DATA SHOWN START
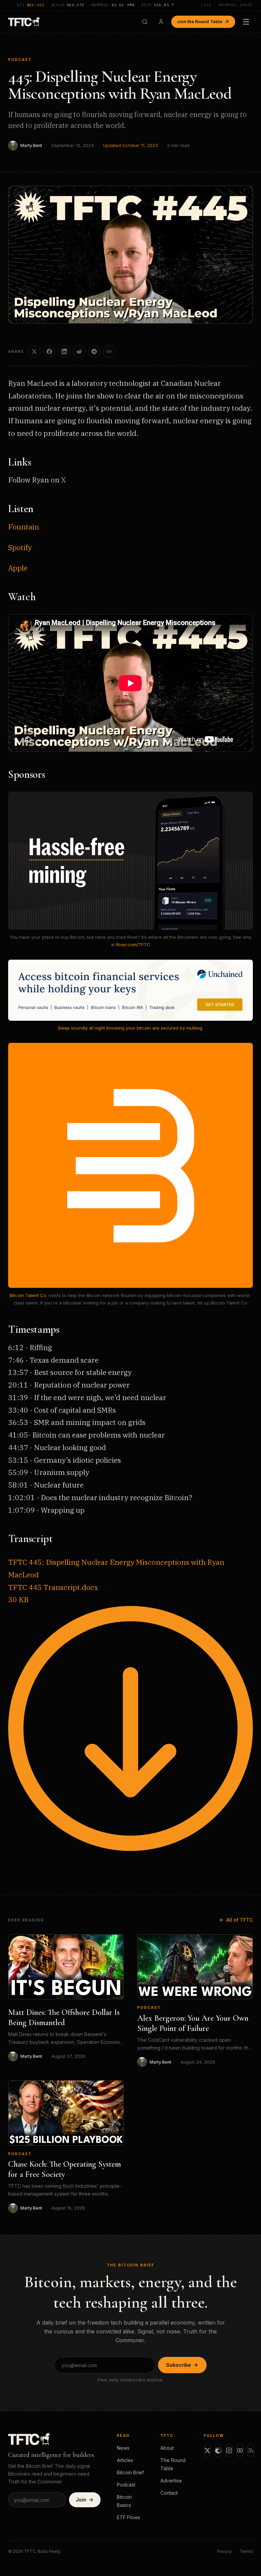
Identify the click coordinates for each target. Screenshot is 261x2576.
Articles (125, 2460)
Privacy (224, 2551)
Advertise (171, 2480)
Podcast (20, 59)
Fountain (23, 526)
DATA SHOWN END
DATA SHOWN START
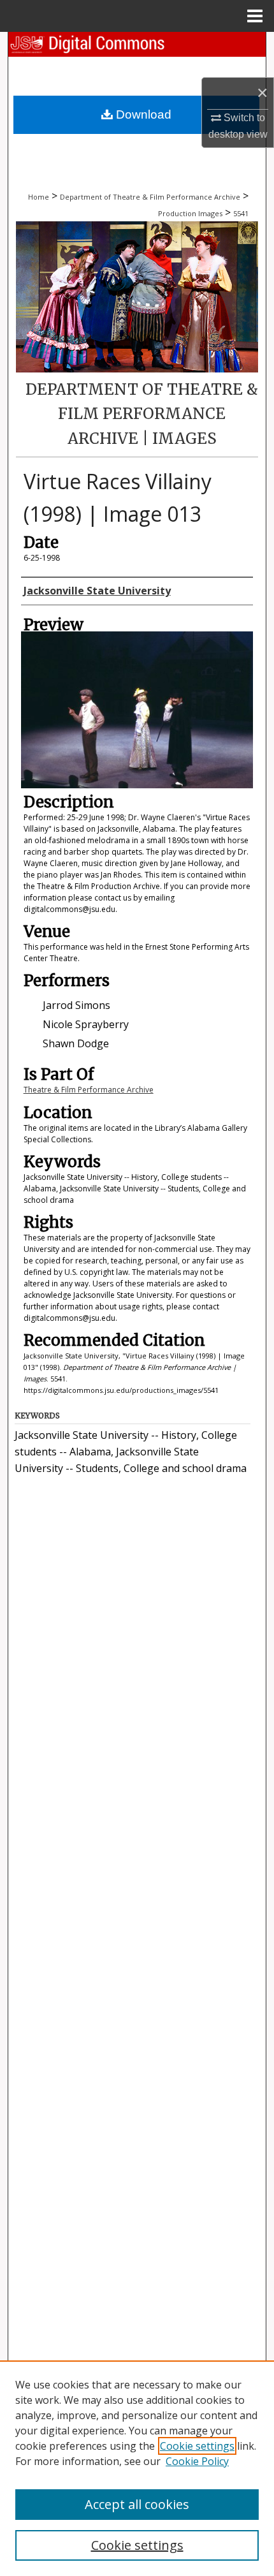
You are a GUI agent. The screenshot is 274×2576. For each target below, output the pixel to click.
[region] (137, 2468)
DATA SHOWN END
§ **DIRECTIONS FOR THIS TASK**
Reprint exactly the lines above that start at the one with "Identify the click" and end at the one with "Fountain (23, 526)", keeping both and adding none.

§ **EXPECTED ANSWER**
Identify the click coordinates for each target. Screenshot is 261x2576.
Articles (125, 2460)
Privacy (224, 2551)
Advertise (171, 2480)
Podcast (20, 59)
Fountain (23, 526)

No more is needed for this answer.